A especificidade do enzima resulta assim, em definitivo, da conjugação de diversos factores, designadamente da complementaridade da configuração do centro activo relativamente à molécula do substrato, mas também do lote dos aminoácidos que compõem o centro activo, e da sua disposição relativa. Portanto, as características dos centros activos conferem-lhes a capacidade de descriminar entre compostos com configurações moleculares semelhantes.

Os enzimas podem possuir um ou mais centros activos em cada molécula.

No modelo “chave e fechadura” de Fisher, a molécula enzimática seria estática. Sabe-se contudo hoje que assim não é e que a função enzimática tira proveito, na maioria dos casos, das propriedades de flexibilidade da estrutura proteica. Koshland é um dos responsáveis pelo modelo “encaixe induzido”, o qual pressupõe que

a)     importantes alterações na estrutura das moléculas de enzimas podem ser induzidas por ligação a pequenas moléculas;

b)     a função catalítica está dependente de uma exacta orientação dos grupos catalíticos do centro activo;

c)      os substratos são capazes de induzir essa orientação, enquanto que os não-substratos são incapazes.

 

Duas situações diferentes, que se verificam em enzimas poliméricos (com estrutura quaternária)  ilustram o modelo de Koshland: os efeitos cooperativo e alostérico.

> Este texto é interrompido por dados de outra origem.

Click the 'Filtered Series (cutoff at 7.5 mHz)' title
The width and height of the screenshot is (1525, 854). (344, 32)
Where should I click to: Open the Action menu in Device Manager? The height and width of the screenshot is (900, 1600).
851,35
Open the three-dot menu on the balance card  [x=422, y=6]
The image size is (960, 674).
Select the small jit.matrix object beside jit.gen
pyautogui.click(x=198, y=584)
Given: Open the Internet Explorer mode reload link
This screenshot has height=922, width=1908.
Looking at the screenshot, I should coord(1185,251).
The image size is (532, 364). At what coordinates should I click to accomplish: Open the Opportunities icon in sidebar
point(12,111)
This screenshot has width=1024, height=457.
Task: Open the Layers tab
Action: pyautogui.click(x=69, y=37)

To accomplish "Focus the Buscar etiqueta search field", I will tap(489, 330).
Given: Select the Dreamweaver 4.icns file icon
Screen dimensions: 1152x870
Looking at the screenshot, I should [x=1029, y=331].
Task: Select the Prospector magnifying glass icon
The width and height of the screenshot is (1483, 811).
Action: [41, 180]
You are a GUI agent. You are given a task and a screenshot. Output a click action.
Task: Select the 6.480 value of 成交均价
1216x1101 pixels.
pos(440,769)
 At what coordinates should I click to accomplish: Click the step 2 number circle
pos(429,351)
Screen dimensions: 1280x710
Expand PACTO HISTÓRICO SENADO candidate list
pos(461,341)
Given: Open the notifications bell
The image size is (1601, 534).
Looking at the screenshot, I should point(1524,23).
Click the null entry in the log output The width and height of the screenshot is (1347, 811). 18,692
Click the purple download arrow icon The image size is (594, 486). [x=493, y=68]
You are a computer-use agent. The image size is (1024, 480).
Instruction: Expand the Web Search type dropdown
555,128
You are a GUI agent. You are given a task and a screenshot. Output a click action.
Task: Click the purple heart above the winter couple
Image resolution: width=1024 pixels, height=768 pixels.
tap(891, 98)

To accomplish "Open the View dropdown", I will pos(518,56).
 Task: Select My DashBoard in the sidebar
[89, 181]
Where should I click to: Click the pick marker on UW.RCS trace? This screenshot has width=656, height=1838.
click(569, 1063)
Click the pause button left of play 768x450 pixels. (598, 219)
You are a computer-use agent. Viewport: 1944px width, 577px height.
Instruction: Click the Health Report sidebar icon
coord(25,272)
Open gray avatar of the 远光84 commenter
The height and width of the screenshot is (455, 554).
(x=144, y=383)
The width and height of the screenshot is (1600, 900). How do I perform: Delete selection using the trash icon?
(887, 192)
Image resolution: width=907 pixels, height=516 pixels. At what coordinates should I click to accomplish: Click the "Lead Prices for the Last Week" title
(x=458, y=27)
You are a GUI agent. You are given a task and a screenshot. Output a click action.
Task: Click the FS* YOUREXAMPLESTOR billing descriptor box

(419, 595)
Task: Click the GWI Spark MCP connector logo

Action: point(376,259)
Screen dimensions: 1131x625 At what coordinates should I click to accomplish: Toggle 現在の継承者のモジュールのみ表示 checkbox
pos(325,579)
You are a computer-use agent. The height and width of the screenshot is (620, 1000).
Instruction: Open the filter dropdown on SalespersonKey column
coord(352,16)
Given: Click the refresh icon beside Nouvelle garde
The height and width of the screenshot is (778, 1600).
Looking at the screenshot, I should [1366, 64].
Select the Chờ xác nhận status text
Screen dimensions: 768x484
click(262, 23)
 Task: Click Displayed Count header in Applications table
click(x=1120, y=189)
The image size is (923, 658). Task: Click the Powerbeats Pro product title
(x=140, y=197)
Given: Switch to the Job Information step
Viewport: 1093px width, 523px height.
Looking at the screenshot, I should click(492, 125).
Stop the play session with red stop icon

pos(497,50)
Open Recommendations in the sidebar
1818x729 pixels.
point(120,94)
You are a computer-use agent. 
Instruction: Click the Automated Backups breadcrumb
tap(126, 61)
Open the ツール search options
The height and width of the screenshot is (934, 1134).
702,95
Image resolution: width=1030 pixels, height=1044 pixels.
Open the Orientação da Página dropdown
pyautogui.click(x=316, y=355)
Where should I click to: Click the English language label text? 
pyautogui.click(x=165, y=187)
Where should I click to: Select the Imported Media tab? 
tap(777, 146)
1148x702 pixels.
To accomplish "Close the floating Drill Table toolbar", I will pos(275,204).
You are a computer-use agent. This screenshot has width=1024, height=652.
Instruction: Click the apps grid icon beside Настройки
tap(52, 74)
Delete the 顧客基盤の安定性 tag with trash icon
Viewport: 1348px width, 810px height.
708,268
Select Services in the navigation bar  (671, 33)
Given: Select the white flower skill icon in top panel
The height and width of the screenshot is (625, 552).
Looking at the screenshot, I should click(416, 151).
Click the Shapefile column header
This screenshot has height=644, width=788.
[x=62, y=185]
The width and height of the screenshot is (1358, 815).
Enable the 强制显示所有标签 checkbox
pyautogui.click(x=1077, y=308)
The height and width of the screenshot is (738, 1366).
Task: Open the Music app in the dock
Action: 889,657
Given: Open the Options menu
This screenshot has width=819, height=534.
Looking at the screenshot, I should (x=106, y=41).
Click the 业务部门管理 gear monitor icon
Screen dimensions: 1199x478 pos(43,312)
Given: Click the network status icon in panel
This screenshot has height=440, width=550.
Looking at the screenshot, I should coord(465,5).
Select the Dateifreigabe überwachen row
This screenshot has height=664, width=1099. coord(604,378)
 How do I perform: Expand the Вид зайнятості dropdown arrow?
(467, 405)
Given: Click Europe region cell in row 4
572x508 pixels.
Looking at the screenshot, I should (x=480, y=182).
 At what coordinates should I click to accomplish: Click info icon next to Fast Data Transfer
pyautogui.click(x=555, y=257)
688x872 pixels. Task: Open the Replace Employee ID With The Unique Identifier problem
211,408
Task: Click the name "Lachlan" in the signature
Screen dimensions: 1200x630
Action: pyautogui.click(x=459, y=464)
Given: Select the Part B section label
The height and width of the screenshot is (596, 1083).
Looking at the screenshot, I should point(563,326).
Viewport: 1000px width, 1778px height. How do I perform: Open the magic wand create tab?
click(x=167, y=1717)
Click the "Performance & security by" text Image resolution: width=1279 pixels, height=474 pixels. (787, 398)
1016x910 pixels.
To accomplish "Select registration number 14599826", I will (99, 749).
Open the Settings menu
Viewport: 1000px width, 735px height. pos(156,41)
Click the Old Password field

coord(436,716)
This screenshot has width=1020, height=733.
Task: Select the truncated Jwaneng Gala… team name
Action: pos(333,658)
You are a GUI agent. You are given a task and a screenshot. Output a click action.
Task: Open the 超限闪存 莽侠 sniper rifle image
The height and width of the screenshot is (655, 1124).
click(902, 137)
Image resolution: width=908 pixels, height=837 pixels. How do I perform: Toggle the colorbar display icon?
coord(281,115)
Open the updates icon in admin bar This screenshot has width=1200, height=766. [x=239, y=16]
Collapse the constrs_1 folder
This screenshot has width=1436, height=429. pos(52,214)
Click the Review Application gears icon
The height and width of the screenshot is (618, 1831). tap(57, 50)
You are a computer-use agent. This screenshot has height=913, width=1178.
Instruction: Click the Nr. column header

Para simplificar, tomemos como exemplo, um enzima dimérico: constituído por dois monómeros idênticos, cada um detentor de um centro activo. Pode acontecer que os monómeros se comportem independentemente um do outro, não se influenciando mutuamente. Sucede, todavia, com frequência, que a ligação de uma molécula de substrato a um dos centros activos, induz uma alteração estrutural não apenas local, mas que se transmite também ao outro monómero, nele produzindo uma alteração da configuração do centro activo que o torna mais favorável à fixação do substrato. Deste modo a fixação de uma primeira molécula de substrato facilita a fixação da segunda. Este fenómeno designa-se por efeito cooperativo.

 

Efeito cooperativo

 

Em diversos outros casos, os enzimas são susceptíveis de assumir configurações alternativas, activas e inactivas, consoante se encontrem ligados, ou não, a uma pequena molécula. Este fenómeno, que se designa por efeito alostérico, desempenha um papel fundamental na regulação da actividade enzimática. As pequenas moléculas referidas funcionam como inibidores (I) ou como activadores (A) alostéricos, e os seus centros de fixação encontram-se localizados em regiões distintas da molécula proteica.